Il denaro è importante ma non si può vivere solamente di esso. Consideriamo per esempio la soddisfazione dal lavoro stesso. Conosco diverse persone nella nostra comunità che hanno rinunciato a posti di lavoro importanti per prenderne altri meno lucrativi perché trovavano poco stimolante il loro lavoro. Certo guadagnavano bene, tuttavia essi non vedevano la “ricompensa emotiva”.

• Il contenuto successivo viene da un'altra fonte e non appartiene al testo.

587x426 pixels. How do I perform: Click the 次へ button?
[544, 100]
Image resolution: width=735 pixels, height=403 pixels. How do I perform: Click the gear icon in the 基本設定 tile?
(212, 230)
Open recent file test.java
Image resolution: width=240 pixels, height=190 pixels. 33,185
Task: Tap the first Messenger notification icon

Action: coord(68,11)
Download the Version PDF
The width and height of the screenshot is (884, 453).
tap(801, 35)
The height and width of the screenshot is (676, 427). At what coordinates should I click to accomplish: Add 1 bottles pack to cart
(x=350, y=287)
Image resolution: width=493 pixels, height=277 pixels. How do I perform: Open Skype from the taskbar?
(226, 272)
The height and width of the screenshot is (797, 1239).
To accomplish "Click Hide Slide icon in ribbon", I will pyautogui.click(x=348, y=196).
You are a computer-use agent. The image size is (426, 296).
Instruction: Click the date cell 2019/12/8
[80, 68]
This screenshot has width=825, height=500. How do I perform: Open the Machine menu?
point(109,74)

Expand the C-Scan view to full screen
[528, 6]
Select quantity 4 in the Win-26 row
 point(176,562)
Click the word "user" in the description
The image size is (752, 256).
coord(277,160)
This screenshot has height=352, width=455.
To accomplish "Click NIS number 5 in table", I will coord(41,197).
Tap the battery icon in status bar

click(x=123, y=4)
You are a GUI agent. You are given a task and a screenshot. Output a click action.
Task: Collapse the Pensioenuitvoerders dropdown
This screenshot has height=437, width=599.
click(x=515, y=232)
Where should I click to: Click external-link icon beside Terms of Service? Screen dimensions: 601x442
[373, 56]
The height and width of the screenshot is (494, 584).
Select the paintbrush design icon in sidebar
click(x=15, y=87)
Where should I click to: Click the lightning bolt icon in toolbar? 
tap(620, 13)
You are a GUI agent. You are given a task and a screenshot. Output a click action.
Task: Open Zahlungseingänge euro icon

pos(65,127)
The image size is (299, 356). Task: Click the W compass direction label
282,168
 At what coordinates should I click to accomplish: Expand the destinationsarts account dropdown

Conosco altre persone che hanno tutto al livello economico ma non sono felici. Hanno molto successo e sono molto infelici. Il successo non garantiscono la felicità. L’acquisto di beni porta una contentezza momentanea. Per una soddisfazione duratura “l’acquisto” deve essere più spirituale che materiale. Abbiamo bisogno più di pane che denaro; abbiamo bisogno di stimolazione e un senso di realizzazione significativa. Abbiamo bisogno di sapere che la nostra vita ha significato e che possiamo fare una differenza nel mondo e nella vita degli altri.
Si racconta di un prigioniero in un campo di lavoro forzato sovietico il quale aveva il compito di girare una leva pesante che era attaccata al muro della cella. Per venticinque anni il prigioniero ha faticato a lavorare. Era sicuro che la leva fosse legata a un mulino, o ad una pompa per irrigare i campi. Nella sua mente vedeva i raccolti agricoli o le sacche di grano che alimentavano migliaia di persone.
Scontata la pena chiede prima di tutto di poter vedere l’apparato attaccato all’altra parte della leva. Non c’era nulla! La leva girava a vuoto. Tutto il suo “lavoro” era servito a nulla. L’uomo subì subito un colasso mortale, completamente devastato. Una vita vissuta e faticata in vano.
L'essere umano ha un profondo bisogno di sapere che la fatica della nostra vita ha significato, materiale e spirituale. Quando ci si rende conto che ogni buona azione è legata ad un apparato spirituale complesso, che ogni nostra aziona si lega ad un sistema di importanza cosmica, allora la nostra vita si dota di un senso profondo.
Allora siamo contenti.
L’uomo semplicemente non può vivere di solo pane.